WHAT THE TASK ASKS = Copy each of the rows below word for word, leaving out the pictures.

DATA RECORDS =
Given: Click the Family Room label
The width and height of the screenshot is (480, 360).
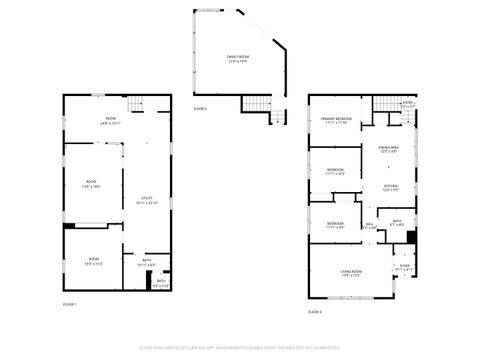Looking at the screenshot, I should coord(238,58).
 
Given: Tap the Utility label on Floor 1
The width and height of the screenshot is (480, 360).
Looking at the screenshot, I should coord(145,200).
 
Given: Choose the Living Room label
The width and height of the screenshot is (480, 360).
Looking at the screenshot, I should coord(351,273).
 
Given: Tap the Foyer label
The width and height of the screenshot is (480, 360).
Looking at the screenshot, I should coord(404,267).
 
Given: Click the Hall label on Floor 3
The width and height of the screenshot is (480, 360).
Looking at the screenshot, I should coord(369,225).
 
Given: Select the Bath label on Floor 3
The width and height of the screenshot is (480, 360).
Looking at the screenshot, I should coord(397,222).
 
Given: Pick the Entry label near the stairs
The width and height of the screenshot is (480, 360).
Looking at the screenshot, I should coord(408,103).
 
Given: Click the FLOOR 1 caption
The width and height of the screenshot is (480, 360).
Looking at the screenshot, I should coord(70,304).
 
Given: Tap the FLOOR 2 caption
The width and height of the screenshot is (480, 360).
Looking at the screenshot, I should coord(200,107).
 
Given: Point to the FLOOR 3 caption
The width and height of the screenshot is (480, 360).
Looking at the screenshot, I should coord(315,313).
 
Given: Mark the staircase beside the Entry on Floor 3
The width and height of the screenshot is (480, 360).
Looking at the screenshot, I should coord(386,104).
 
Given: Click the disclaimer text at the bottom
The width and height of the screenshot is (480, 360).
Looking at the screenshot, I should coord(240,348).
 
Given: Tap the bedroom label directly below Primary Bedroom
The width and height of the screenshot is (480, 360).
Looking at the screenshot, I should coord(336,171).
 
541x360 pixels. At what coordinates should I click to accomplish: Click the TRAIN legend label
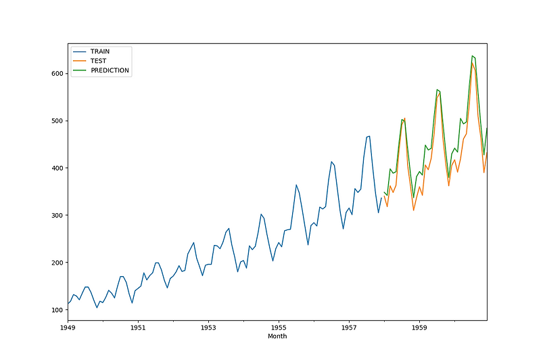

CORRECT ANSWER =
Given: Click the Family Room label
The width and height of the screenshot is (480, 360).
Looking at the screenshot, I should coord(238,58).
 
Given: Tap the Utility label on Floor 1
The width and height of the screenshot is (480, 360).
Looking at the screenshot, I should coord(145,200).
 
Given: Choose the Living Room label
The width and height of the screenshot is (480, 360).
Looking at the screenshot, I should coord(351,273).
 
Given: Tap the Foyer label
The width and height of the screenshot is (480, 360).
Looking at the screenshot, I should coord(404,267).
 
Given: Click the Hall label on Floor 3
The width and height of the screenshot is (480, 360).
Looking at the screenshot, I should coord(369,225).
 
Given: Select the Bath label on Floor 3
The width and height of the screenshot is (480, 360).
Looking at the screenshot, I should coord(397,222).
 
Given: Pick the Entry label near the stairs
The width and height of the screenshot is (480, 360).
Looking at the screenshot, I should coord(408,103).
 
Given: Click the FLOOR 1 caption
The width and height of the screenshot is (480, 360).
Looking at the screenshot, I should coord(70,304).
 
Given: Tap the FLOOR 2 caption
The width and height of the screenshot is (480, 360).
Looking at the screenshot, I should coord(200,107).
 
Given: Point to the FLOOR 3 caption
The width and height of the screenshot is (480, 360).
Looking at the screenshot, I should coord(315,313).
 
Given: Mark the staircase beside the Entry on Floor 3
The width and height of the screenshot is (480, 360).
Looking at the screenshot, I should coord(386,104).
 
Given: Click the disclaimer text at the bottom
The width and height of the screenshot is (480, 360).
Looking at the screenshot, I should coord(240,348).
 
Given: Tap the bedroom label directly below Primary Bedroom
The width and height of the screenshot is (480, 360).
Looking at the screenshot, I should coord(336,171).
 
541x360 pixels. At what coordinates should I click to accomplish: Click the TRAIN legend label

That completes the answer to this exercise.